• Task brief:
Give back exactly the lines of the data below, starting with the line that has "This screenshot has height=1568, width=723." and going on through the line that has "Image resolution: width=1439".

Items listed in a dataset
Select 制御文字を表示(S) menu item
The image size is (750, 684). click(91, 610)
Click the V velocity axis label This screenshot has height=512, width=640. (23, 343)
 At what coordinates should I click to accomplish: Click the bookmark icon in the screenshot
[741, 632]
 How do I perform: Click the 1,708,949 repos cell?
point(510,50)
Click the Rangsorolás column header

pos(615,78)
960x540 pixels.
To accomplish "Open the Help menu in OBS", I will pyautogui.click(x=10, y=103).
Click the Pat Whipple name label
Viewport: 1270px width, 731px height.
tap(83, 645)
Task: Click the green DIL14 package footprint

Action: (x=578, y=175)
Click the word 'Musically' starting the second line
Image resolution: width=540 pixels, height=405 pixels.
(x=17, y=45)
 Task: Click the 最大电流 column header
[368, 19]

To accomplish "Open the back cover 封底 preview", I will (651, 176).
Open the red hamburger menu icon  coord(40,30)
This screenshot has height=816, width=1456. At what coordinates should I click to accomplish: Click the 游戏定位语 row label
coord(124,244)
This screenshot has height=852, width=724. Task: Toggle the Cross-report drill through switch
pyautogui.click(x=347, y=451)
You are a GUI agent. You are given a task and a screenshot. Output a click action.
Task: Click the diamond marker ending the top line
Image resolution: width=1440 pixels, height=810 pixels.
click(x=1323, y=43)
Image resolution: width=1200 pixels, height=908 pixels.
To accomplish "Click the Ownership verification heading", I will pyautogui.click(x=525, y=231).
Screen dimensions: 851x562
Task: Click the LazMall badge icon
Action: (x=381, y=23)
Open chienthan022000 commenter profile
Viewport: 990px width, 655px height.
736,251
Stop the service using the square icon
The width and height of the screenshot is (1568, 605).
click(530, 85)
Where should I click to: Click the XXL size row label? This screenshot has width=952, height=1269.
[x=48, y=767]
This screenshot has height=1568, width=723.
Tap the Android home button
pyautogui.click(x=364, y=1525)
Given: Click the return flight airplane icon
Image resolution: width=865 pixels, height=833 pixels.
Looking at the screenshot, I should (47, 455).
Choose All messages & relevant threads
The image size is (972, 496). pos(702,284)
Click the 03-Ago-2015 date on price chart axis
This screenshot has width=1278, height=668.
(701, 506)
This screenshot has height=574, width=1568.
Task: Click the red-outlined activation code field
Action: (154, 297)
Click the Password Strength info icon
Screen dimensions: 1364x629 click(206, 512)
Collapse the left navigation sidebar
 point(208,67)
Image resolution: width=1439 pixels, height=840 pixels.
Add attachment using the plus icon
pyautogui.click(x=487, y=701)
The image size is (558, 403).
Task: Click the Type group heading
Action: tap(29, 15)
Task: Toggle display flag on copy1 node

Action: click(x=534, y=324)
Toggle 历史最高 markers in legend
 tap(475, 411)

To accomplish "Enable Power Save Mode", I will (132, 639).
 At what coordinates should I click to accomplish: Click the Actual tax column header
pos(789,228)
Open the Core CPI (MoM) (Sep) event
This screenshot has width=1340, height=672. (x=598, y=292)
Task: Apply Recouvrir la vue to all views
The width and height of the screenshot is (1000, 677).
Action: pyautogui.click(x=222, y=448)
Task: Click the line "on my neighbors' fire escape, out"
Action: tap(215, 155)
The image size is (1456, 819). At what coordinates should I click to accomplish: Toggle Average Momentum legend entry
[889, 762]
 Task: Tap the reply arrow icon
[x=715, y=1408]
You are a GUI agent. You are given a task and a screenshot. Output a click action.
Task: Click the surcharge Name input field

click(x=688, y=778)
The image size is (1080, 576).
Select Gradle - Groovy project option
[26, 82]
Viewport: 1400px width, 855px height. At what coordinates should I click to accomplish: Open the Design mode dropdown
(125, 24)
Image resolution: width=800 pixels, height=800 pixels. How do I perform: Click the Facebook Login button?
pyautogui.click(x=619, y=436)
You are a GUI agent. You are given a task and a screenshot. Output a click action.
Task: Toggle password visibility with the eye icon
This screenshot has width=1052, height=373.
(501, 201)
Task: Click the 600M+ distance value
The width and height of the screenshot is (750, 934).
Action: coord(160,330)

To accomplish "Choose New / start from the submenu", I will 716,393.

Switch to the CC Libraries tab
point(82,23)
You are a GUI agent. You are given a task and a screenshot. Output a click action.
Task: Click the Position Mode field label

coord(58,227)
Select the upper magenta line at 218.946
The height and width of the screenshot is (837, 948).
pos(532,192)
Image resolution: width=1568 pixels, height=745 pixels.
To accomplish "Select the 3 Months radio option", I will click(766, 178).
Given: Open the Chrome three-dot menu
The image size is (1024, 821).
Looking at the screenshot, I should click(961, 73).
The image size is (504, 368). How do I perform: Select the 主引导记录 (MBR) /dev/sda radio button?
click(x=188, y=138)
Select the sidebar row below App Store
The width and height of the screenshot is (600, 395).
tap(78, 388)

• Answer to this problem:
This screenshot has height=1568, width=723.
Tap the Android home button
pyautogui.click(x=364, y=1525)
Given: Click the return flight airplane icon
Image resolution: width=865 pixels, height=833 pixels.
Looking at the screenshot, I should (47, 455).
Choose All messages & relevant threads
The image size is (972, 496). pos(702,284)
Click the 03-Ago-2015 date on price chart axis
This screenshot has width=1278, height=668.
(701, 506)
This screenshot has height=574, width=1568.
Task: Click the red-outlined activation code field
Action: (154, 297)
Click the Password Strength info icon
Screen dimensions: 1364x629 click(206, 512)
Collapse the left navigation sidebar
 point(208,67)
Image resolution: width=1439 pixels, height=840 pixels.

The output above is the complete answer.